Исходя из этого, понимаешь то чувство избавления, которое Райнер испытал благодаря встрече с Роденом[120]: Роден подарил ему, художнику, реальность как она есть, не искаженную субъективными переживаниями, научил его на собственном примере соединять в одно целое продуктивность творчества и продуктивность жизни; единственная заповедь и единственный закон Родена — toujours travailler, «всегда трудиться» — подвигли Райнера «создавать вещи» не из страха, чтобы скрыться в них от него, а широко открытыми глазами вглядываясь в объект «моделирования». Райнер научился работать, деловито отдаваясь творчеству, отвлекаясь от того или иного душевного состояния, и благодаря этому даже его, так сказать, обыденная жизнь, посвященная терпеливому овладению техникой, мастерством, проходила под знаком беспрекословного подчинения искусству. Он давно уже мечтал о том, чтобы добиться этой цели, еще в кругу художников из Ворпсведе, еще тогда, когда встретил Клару Вестхоф, ученицу Родена, до того как она стала женой Райнера и до того, как он лично познакомился с Роденом. После переезда в Париж его страх еще раз достиг высшей точки, и только тогда пришло спасительное решение: совсем перебраться к Родену, принадлежать только ему, лишь для других быть его личным секретарем, а на самом деле — безгранично преданным другом. Собственно говоря, именно Роден подарил ему весь предметный мир.

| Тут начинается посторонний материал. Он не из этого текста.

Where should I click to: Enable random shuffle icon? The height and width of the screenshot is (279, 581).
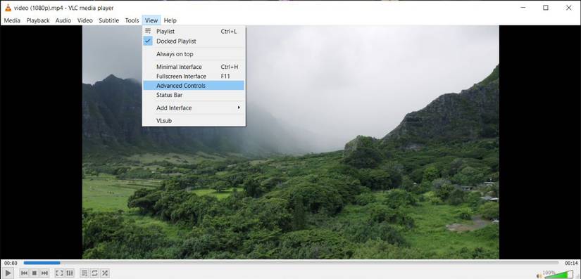pyautogui.click(x=105, y=273)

И не только предметный мир, но и мастерское овладение порождениями фантазии, чудовищными, отвратительными, жуткими искажениями реальности. То, перед чем когда-то в страхе отступала его болезненная сверхчувствительность, теперь рассматривалось им, все еще не избавившимся от страха, с определенной художественной дистанции: накопленные наблюдения получали выход в лишенном страха творческом акте. Почему и этому он научился под присмотром Родена? Потому что принципиальная сдержанность Райнера по отношению к реальному миру, объекту его наблюдения, требовала от него чудовищного напряжения душевных сил, которые целиком сосредоточивались на соответствующем предмете, а не на самом наблюдателе. Накопленный эмоциональный заряд, не получая выхода, мог бы, наверно, сотни раз отомстить за себя художественно неполноценными искажениями изображаемого, обрушивая на него свой привычный переизбыток. С того момента, когда у чувства появлялась такая художественная возможность, перед ним открывалась новая сфера наслаждения. Наслаждения, которое при первой удаче, когда создавались необычайно интересные в этом отношении утрированные описания парижской нищеты, оставалось еще наполовину неосознанным. (нельзя тем не менее отрицать, что этот прирост творческой свободы еще больше приближал его к той опасной точке, когда в часы самоуничижения и отчаяния он на самого себя обрушивал «месть, адресованную объекту».) В написанном позднее письме (1914) Райнер называет художником того, кто видит свою задачу не в том, чтобы давать выход всему, чего он не смог осилить в себе, а в том, чтобы использовать это в вымышленном и прочувствованном, «в вещах, зверях, а также — почему бы и нет? — если в этом возникает необходимость, то и в чудовищах». К этому можно было бы добавить: и в своей собственной «чудовищности».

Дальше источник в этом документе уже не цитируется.